Mancano dei documenti e il Comune archivia la richiesta di costruzione della moschea
L’intervento che il consigliere leghista Gualtiero Caffaratto ha fatto durante l’ultimo Consiglio comunale, nel quale ha affermato che mancavano una serie di documenti integrativi alla domanda di costruzione di una moschea in via Juavarra a Pinerolo, ha avuto il suo effetto. Non verrà rilasciato il permesso di costruire e di modificare il vecchio capannone industriale in luogo di culto. La comunità islamica di Pinerolo, che conta circa 600 persone, non per questo dovrà rinunciare alla moschea ma dovrà ripartire da zero con una nuova richiesta, integrata dai documenti mancanti che non ha presentato nei 30 giorni previsti. Per la Lega Nord questa è una vittoria, sulla sua pagina facebook Caffaratto scrive: “Grande squadra! Avevamo ragione NOI. La legge é uguale x tutti”. E poi sentito al telefono aggiunge: “ Quando intervengo in Consiglio prima mi documento e dopo parlo, a breve mi consulterò con i vertici politici della Lega e faremo un comunicato”. La presa di posizione di Caffaratto aveva sollevato una pronta reazione fra le file dei consiglieri 5 stelle per i toni offensivi utilizzati su Facebook, sulla vicenda la web tv di comeeedove aveva registrato un’intervista al consigliere (VIDEO | Caffaratto, Lega Nord, non si scusa per i toni utilizzati su Facebook relativi alla nuova moschea a Pinerolo . Sull’opportunità di far nascere a Pinerolo una moschea aveva preso posizione anche il vescovo di Pinerolo con un comunicato che pubblichiamo integralmente.
Il testo del vescovo
Perché la comunità musulmana di Pinerolo non può avere un nuovo luogo di culto? Già ne possiede uno in corso Torino, ma si rivela inadeguato rispetto al numero di fedeli che lo frequentano.
Ogni espressione religiosa, degna di questo nome, deve avere uno spazio ove poter pubblicamente manifestare la propria fede. Non dimentichiamo che la costruzione di un luogo di culto è la condizione per l’esercizio della libertà religiosa. A questo riguardo c’è una sentenza della Corte Costituzionale del 1995 (n. 195).

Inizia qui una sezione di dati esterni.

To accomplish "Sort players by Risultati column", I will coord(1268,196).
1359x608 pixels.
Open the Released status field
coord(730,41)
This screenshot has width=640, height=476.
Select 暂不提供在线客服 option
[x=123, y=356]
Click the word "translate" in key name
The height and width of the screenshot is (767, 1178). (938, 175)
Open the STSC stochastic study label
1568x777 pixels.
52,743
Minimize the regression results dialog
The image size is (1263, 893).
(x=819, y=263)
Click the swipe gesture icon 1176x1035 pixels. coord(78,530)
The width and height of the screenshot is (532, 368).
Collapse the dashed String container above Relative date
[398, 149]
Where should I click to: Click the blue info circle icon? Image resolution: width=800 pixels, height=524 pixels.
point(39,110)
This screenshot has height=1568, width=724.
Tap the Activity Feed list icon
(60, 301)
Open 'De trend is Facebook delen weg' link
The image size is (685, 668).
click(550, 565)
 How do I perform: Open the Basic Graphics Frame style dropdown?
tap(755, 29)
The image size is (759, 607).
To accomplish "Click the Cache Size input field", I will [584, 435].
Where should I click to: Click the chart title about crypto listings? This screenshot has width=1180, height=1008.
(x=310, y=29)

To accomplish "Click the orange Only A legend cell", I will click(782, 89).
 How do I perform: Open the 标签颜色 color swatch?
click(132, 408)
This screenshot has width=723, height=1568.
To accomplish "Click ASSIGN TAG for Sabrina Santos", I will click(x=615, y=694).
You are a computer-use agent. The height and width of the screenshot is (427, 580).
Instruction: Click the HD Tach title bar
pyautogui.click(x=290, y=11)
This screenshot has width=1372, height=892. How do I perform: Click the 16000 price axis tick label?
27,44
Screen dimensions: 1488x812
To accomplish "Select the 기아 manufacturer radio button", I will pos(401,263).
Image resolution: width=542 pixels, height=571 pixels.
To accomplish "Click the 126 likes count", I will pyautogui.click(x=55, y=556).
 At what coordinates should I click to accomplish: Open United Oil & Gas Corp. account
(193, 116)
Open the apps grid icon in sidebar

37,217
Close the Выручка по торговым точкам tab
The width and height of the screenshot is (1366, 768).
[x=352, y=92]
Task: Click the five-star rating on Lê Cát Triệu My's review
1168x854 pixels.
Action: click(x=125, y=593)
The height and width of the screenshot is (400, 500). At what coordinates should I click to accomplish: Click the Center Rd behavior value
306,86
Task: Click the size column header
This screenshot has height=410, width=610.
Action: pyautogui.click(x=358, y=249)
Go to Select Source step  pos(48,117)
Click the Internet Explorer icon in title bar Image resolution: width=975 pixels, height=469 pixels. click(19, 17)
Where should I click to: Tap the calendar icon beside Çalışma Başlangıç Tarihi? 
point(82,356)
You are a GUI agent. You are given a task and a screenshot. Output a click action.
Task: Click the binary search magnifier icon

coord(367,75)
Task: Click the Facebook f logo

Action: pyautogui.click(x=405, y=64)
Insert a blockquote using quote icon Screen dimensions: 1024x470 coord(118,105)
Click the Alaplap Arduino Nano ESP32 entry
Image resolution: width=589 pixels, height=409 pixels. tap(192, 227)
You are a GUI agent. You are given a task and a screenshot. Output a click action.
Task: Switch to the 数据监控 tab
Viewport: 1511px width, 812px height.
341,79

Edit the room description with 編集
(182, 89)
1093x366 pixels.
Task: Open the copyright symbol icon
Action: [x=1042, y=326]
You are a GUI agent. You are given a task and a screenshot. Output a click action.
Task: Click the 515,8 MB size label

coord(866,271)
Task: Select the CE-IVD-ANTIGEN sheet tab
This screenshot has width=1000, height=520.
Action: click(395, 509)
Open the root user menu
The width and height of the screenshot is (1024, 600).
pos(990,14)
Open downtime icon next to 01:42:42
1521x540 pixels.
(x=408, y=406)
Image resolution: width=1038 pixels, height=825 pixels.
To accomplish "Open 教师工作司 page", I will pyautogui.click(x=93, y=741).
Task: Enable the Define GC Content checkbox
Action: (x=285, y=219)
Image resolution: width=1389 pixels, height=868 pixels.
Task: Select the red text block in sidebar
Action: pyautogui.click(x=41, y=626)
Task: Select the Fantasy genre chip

In Italia manca ancora un’intesa dell’Islam con lo Stato. Ma questo non può rallentare, né impedire che una comunità abbia un luogo ove incontrarsi per pregare e imparare a vivere i valori della propria cultura
Sono convinto che il Comune di Pinerolo farà di tutto per garantire che la comunità musulmana possa finalmente avere un edificio sufficientemente ampio, aperto e integrato nella vita della città, non fermandosi davanti a ostacoli che solo una miopia storica, la paura del diverso e un egoismo scandaloso possono frapporre.
Invito tutti a crescere in “umanità”. Le parole offensive minano i rapporti tra le persone, impediscono di giungere a leggere la storia con gli occhi della speranza e chiudono il cuore di fronte alle sofferenze di tanti immigrati.
Conosco quanto sta a cuore alla comunità musulmana di Pinerolo la ristrutturazione dell’edificio sito in via Juvarra 32 per essere adibito a luogo di preghiera e spazio di aggregazione sociale e culturale. Auguro che i lavori possano giungere presto a buon fine per poter così disporre di un luogo in cui ritrovare la propria identità e continuare il dialogo, la collaborazione e soprattutto l’amicizia con tutte le persone e le Istituzioni presenti nel nostro territorio.
A tutta la comunità musulmana assicuro la mia vicinanza, insieme alla stima e all’affetto.